Joe Ripp: “We are in the most exciting time for content”
Ripp, who returned to Time Inc. after an absence of 14 years, exhorted media brands across the world to “look forward and see the opportunities in front of them,’ and not to be intimidated by them.”
He claims that “there is so much bad content out there, that quality content (as delivered by the company’s numerous brands), will win through and engage readers.”
Ripp does acknowledge that company, which boasts 120 print monthly readers, 155 million digital readers and runs 600 annual events, faces some serious challenges. The key one being the growth of mobile, which he describes as “a medium not especially suited to delivery of advertising messages.” He also added that mobile had played a part in further reducing the average attention span of a human to “just eight seconds in 2013 one second less than a goldfish”.
Changing the culture
However, Ripp sees the way that brands can continue to grow and thrive is if they focus on changing the culture of their companies.

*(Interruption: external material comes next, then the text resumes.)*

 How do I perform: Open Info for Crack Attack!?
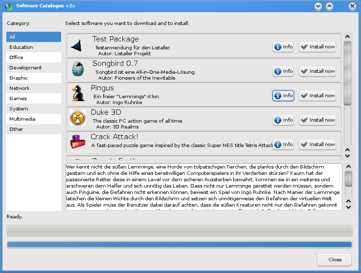click(283, 145)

Stressing that he thinks that ‘culture trumps strategy’ Ripp then explained how Time Inc. regularly has brainstorming sessions with its youngest and most idealistic staff under the banner of Media Upstarts.
“They don’t know why it won’t work,” he says. “They are not jaded by the changes, but very excited about opportunities and where we can go. Tapping into that mindset is how you go for transformation.”

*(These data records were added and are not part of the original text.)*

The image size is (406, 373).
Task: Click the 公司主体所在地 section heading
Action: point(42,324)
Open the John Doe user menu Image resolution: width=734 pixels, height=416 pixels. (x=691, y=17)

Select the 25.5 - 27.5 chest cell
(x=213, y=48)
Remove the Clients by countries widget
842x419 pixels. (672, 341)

Ripp then dissected how his company has begun to engineer that change in the last few years.
“There’s no silver bullet,” he argues. “We live in a time of continuing turbulence, disruption and change Instead we enhanced our core business and asked how we can extend their reach and find new ways of monetising them.”
Ripp highlighted native advertising, optimising content for mobile devices, the importance of data (which Ripp argues will define much that that company does), live events (the company has recently acquired new businesses in this space) as being at the core of the new Time Inc.
Admitting that there is “still plenty of interest in paper products, just not as much as before,” Ripp went on to outline an integrated approach driven by digital products that he believes will excite brand CMOs – people who he believes are struggling to find digital solutions for their marketing issues.
He then talked about the importance of investment in media properties. “To grow companies requires intelligent risk taking and investment yet we must protect our cash flows,” he adds.
Ripp finished his presentation by challenging the publishing industry to think differently about how they harnessed technology. He pointed out that when the iPad launched many companies simply produced PDF magazines for the device – a move which he describes as attaching a horse to a car.
He then issued a challenge to the delegates stressing that his business was open to discussion, partnerships and more. There are likely to be many people who are willing to talk with him.